I don’t know what I would do without yoga. Yoga is a spiritual Hindu practice. It involves meditation, breathing, and many poses. Poses can be as simple as laying on your back, arms and legs stretched out (Savasana), to as difficult as a one handed handstand (Eka Hasta Vrksasana).
Yoga has helped me become more aware and mindful of all aspects of my life. Before I began yoga at Marlborough with instructor Christine Burke, I didn’t accept myself. I hated the parts of me that were out of my control. I never went a day without frustration or dissatisfaction with myself. I felt constantly overwhelmed by school and people. I was simply in a bad place.
I began yoga on the first day of school.
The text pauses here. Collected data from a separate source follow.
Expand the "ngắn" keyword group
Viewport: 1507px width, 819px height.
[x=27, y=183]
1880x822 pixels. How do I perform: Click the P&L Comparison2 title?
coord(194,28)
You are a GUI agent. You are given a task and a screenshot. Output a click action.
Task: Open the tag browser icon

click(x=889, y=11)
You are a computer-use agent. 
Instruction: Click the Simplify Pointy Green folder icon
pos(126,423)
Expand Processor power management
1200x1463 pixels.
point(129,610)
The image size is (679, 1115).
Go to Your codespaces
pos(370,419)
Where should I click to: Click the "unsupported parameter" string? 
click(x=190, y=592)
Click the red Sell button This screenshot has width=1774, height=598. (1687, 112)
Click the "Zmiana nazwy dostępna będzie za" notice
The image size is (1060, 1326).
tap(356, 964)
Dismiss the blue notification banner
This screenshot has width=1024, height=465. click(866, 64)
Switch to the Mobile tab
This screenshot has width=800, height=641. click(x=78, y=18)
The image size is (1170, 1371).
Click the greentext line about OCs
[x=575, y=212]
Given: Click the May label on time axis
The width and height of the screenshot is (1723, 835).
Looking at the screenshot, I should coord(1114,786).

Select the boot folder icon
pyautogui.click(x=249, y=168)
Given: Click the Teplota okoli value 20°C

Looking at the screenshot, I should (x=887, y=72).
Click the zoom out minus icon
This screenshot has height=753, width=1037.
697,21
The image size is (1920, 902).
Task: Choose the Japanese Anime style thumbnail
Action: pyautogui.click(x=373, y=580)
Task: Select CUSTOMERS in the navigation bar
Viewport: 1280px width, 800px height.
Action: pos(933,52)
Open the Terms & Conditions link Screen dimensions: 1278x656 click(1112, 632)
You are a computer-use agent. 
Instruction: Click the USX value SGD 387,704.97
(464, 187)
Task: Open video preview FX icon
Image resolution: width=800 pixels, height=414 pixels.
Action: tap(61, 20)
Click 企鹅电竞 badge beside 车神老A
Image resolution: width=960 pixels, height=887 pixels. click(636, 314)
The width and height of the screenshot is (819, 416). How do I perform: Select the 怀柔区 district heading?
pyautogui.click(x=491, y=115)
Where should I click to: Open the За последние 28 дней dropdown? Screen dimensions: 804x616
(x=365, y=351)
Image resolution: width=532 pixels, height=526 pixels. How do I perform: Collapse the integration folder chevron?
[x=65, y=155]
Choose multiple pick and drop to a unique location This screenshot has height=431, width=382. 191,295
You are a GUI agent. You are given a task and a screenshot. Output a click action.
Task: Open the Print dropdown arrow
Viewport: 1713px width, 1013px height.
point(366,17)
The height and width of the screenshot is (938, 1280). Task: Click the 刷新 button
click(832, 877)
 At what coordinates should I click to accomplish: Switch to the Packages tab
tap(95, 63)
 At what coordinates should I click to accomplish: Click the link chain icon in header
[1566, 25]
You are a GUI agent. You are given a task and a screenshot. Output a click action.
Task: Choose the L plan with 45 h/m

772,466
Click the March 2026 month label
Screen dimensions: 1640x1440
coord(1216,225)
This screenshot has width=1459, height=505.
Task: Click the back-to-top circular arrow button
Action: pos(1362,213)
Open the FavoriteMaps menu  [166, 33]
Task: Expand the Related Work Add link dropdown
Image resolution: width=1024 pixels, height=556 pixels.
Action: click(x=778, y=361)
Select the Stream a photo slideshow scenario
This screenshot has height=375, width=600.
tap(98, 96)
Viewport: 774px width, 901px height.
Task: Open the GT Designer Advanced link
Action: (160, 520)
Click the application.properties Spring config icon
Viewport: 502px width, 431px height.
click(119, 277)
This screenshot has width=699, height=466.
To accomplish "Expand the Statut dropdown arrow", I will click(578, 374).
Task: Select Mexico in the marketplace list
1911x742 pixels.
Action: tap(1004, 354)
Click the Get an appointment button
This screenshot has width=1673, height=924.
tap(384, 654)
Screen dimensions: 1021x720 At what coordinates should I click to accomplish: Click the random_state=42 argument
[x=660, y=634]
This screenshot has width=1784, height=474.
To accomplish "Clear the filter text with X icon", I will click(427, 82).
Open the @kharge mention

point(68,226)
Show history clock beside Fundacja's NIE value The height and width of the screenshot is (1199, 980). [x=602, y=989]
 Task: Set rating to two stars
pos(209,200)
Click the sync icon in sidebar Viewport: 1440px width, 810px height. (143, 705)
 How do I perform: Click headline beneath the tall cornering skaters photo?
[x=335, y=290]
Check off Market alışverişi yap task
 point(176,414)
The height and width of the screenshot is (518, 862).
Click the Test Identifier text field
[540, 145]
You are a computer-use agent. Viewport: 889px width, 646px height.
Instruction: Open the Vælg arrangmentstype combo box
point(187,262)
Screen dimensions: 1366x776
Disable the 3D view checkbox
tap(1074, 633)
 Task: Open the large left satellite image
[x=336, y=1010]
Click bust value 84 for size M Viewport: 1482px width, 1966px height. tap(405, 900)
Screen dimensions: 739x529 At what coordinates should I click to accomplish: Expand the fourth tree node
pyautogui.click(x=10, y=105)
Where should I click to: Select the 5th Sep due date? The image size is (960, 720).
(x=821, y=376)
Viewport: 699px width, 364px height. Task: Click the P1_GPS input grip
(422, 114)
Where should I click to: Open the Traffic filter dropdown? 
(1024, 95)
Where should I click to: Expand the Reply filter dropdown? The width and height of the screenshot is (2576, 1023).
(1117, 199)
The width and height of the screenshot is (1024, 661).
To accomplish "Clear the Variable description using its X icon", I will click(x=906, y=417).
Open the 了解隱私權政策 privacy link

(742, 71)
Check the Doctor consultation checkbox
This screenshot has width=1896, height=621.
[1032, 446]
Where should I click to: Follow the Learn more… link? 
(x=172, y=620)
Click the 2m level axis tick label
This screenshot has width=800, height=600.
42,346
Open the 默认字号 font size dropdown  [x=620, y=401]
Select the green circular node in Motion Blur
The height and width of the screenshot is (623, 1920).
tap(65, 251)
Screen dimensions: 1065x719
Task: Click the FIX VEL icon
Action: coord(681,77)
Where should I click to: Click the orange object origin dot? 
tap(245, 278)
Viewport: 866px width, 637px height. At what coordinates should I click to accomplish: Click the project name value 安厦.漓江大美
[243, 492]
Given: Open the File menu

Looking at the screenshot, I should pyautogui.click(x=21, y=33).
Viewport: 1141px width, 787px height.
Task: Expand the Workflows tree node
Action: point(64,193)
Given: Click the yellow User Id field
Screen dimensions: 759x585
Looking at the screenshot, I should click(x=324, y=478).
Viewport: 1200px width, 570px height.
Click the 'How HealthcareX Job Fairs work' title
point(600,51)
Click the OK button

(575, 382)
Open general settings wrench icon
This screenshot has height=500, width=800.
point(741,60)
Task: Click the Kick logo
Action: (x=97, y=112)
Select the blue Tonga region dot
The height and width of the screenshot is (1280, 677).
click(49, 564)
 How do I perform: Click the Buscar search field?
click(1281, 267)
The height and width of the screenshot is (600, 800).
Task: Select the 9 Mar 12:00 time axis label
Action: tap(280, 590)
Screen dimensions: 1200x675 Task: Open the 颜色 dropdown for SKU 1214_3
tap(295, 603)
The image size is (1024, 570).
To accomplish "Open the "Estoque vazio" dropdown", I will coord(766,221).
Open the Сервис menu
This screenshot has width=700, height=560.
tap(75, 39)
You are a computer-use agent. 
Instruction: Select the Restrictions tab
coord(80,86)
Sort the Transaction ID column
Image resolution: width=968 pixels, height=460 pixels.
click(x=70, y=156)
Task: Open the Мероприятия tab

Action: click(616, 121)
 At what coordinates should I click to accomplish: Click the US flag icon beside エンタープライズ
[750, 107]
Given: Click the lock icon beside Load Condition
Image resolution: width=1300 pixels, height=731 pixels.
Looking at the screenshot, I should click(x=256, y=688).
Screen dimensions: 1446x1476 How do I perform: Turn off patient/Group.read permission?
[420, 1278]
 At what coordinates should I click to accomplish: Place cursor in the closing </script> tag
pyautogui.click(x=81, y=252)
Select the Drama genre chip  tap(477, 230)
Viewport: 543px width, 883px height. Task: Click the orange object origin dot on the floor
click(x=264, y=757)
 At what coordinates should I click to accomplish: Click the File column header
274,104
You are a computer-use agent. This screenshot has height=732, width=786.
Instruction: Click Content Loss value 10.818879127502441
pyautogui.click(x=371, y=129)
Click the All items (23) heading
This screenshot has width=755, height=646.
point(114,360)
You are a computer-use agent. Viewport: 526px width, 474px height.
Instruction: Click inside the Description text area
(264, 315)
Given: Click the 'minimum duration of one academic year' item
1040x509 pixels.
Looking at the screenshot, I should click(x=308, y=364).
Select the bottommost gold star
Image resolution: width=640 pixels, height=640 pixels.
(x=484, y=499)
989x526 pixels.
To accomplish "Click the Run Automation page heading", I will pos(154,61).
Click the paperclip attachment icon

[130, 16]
I already see a change and huge shift in my mentality. I have learned the five yamas of yoga, the first being Ahimsa, the yoga principal of compassion. It focuses on being non-harming to yourself and others. Though all of the principles have been important to my mental exploration, Ahimsa has helped me the most.
I practice Ahimsa by asking myself a couple simple questions: What is the nicest thing I can do for myself right now? How can I be compassionate to myself? It can be as simple as eating, taking a sip of water, going to the bathroom, relaxing your shoulders or closing your eyes for a few minutes. Especially as a teenage girl, I didn’t listen to my body when it told me it was hungry. I pushed it aside, harming myself and ultimately my health. It’s easy to forget that you are in control over your body and mind.
Through Ahimsa, I also began to practice being non-harming. I began to realize I should not beat myself up for the things that are out of my control. For example, if my bus came late, which made me late to school, that is out of my control. I cannot change the flow of traffic and certainly can’t blame myself. Why stress for the 20 minutes I am waiting in traffic when I do not have control over it? The most compassionate and non-harming thing you can do for yourself is take a few deep breaths and relax. Practicing how you treat yourself will reflect on how you treat others. Ahimsa can benefit you as well as those around you.
Everyone needs yoga in their life. Yoga teaches you how to be good to yourself and others. Yoga physically helps your blood flow, immunity and coordination. It stretches your muscles, enhances your flexibility and strengthens your core. Yoga opens up your joints. After starting yoga, I began to notice my posture becoming better, which affected my confidence. Physically opening my joints mentally opened my mind.
Yoga also makes you happier. It helps your self-care and self-esteem. It teaches you to be less distracted by thoughts about the past and future, but rather be more mindful towards the present. This creates a healthier and happier life. The deep breaths and mediation give your mind a break from all the worry and stress of all the things you have to do in a day. Yoga reminds you to release tension in both your body and mind and to take a step back. If you want to live a better life, I guarantee yoga will help.